> Instruction: Pull out each line of the rows below that contains the string "height". Treat uppercase and lowercase as different.

> Data provided:
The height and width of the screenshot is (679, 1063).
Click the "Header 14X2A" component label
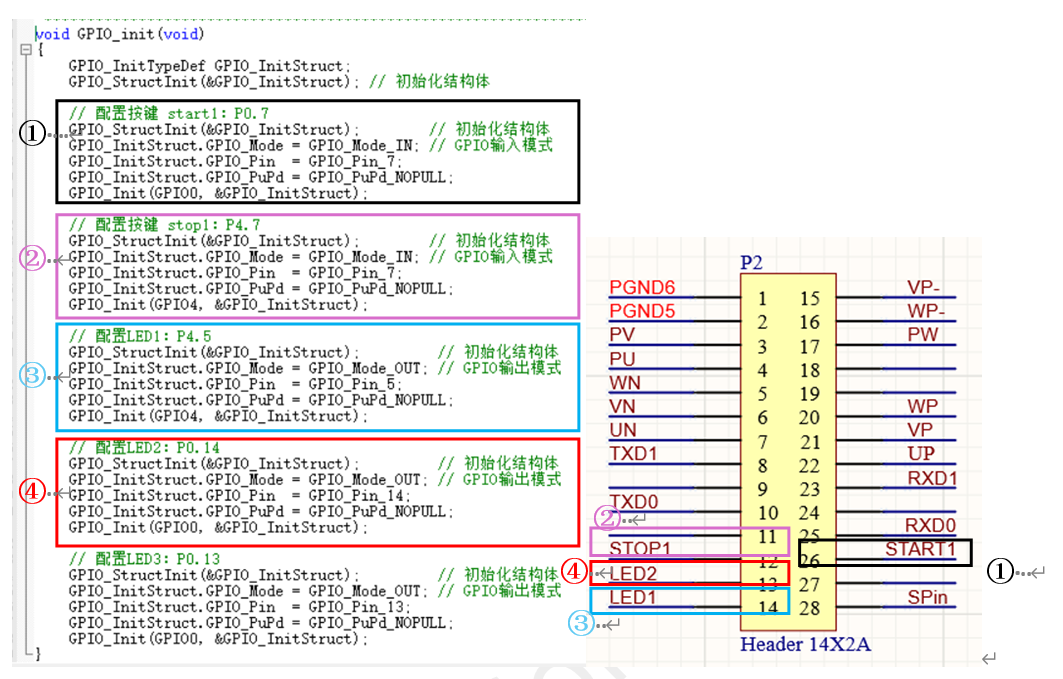(x=805, y=645)
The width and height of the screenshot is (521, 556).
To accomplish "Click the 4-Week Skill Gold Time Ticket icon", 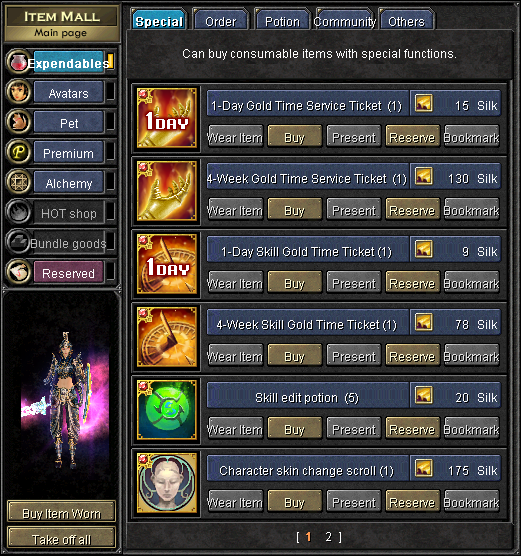I will click(167, 337).
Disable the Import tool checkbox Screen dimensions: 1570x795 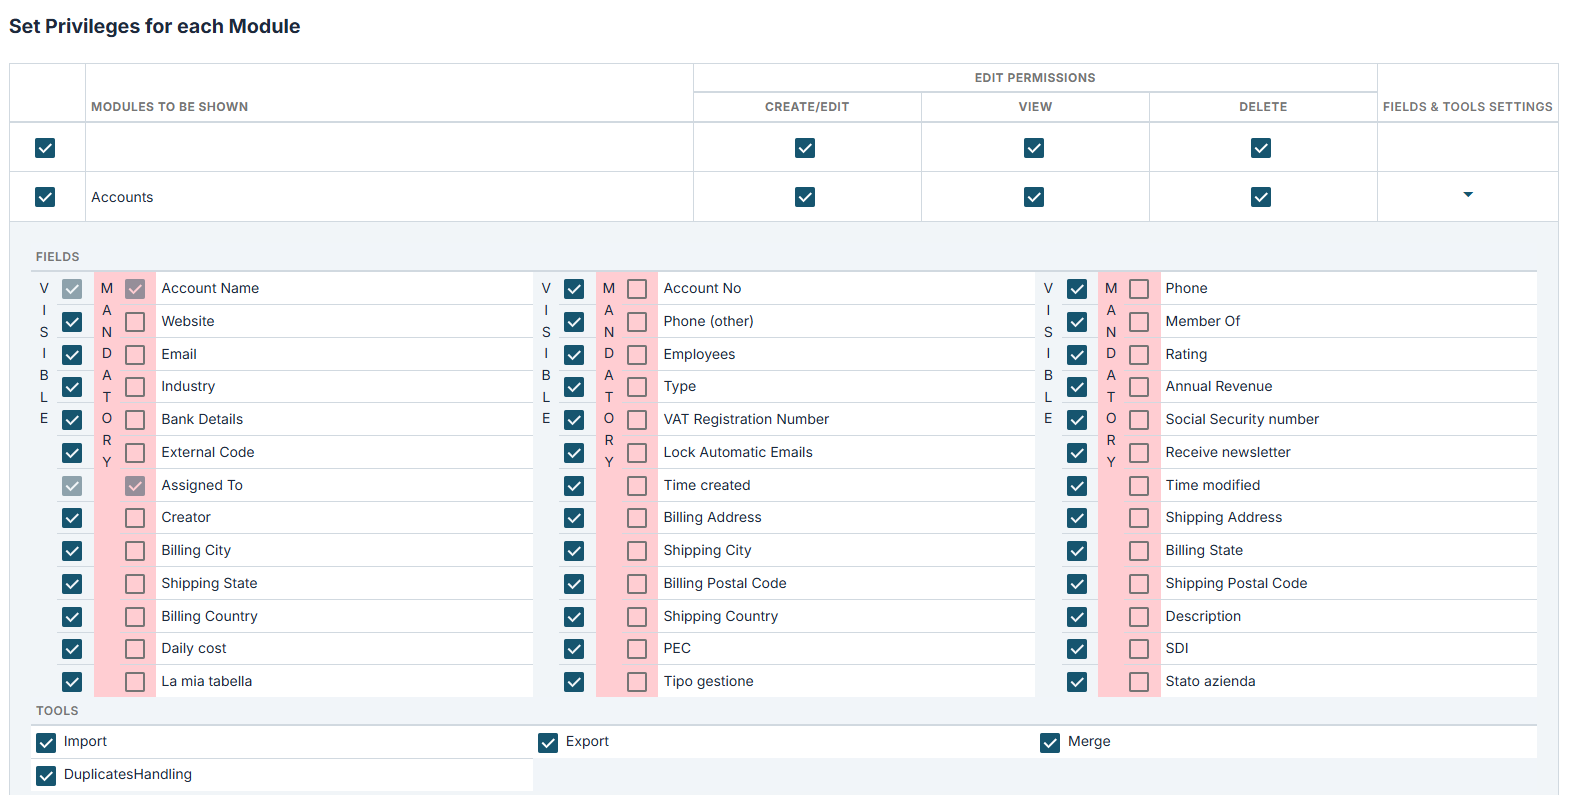(46, 743)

> The output:
The height and width of the screenshot is (679, 1063).
The width and height of the screenshot is (521, 556).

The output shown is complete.